_WHAT THE TASK REQUIRES:_ Which lines should be repeated? Exactly the one containing "View the 1.49k Likes list" and every line after it through the end of the entries below.

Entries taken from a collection
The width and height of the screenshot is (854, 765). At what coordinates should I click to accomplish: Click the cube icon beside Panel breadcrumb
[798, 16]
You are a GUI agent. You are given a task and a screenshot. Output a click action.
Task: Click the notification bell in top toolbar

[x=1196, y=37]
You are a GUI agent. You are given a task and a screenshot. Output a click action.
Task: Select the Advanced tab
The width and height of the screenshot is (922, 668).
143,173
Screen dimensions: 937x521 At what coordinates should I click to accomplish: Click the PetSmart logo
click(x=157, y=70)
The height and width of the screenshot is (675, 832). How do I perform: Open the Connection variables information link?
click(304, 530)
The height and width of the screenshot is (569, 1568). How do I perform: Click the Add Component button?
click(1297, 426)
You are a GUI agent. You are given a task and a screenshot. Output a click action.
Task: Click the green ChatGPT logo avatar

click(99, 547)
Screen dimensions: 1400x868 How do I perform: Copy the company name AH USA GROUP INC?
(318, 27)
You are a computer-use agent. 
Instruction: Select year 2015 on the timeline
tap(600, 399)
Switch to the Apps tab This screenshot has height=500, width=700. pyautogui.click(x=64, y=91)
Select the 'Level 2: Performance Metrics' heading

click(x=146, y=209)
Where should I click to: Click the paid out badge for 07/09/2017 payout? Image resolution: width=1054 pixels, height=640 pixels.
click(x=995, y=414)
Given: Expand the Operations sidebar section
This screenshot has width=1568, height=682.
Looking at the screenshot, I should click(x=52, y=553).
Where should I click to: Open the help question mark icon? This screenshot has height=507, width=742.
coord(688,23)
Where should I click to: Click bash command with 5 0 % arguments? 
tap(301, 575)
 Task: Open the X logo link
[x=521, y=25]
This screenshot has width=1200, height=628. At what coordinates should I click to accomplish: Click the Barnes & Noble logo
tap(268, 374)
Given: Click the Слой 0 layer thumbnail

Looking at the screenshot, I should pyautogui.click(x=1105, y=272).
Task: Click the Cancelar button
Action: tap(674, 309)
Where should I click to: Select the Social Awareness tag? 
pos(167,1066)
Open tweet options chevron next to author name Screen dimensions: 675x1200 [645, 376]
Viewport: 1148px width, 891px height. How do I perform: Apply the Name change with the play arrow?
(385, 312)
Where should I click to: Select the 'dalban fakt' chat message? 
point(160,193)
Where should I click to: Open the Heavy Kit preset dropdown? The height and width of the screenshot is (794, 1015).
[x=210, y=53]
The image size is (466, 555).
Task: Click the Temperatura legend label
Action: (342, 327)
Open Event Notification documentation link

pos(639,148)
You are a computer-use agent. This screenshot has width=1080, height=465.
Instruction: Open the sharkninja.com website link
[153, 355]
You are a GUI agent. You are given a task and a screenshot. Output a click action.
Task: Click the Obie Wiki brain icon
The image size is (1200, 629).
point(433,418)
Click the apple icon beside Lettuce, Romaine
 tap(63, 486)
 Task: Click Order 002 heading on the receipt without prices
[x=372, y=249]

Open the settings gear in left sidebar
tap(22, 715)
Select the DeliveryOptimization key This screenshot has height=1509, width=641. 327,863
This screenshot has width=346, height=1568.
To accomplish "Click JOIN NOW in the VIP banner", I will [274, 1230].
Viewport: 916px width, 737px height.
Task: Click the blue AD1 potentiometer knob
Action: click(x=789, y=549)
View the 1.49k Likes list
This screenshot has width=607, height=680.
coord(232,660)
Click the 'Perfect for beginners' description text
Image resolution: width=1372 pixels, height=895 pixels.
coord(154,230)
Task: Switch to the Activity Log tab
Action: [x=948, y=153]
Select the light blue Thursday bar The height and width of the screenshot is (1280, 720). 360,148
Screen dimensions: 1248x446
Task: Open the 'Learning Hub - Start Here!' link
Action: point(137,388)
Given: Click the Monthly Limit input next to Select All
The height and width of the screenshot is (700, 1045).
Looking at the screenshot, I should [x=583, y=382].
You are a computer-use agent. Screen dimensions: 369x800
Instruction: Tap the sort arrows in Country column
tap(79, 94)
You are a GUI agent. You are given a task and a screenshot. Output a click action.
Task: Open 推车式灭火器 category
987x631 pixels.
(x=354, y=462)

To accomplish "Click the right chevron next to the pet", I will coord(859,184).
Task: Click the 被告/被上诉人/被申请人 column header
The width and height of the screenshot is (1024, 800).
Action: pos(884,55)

_YOUR SOLUTION:_
View the 1.49k Likes list
This screenshot has width=607, height=680.
coord(232,660)
Click the 'Perfect for beginners' description text
Image resolution: width=1372 pixels, height=895 pixels.
coord(154,230)
Task: Switch to the Activity Log tab
Action: [x=948, y=153]
Select the light blue Thursday bar The height and width of the screenshot is (1280, 720). 360,148
Screen dimensions: 1248x446
Task: Open the 'Learning Hub - Start Here!' link
Action: point(137,388)
Given: Click the Monthly Limit input next to Select All
The height and width of the screenshot is (700, 1045).
Looking at the screenshot, I should [x=583, y=382].
You are a computer-use agent. Screen dimensions: 369x800
Instruction: Tap the sort arrows in Country column
tap(79, 94)
You are a GUI agent. You are given a task and a screenshot. Output a click action.
Task: Open 推车式灭火器 category
987x631 pixels.
(x=354, y=462)

To accomplish "Click the right chevron next to the pet", I will coord(859,184).
Task: Click the 被告/被上诉人/被申请人 column header
The width and height of the screenshot is (1024, 800).
Action: pos(884,55)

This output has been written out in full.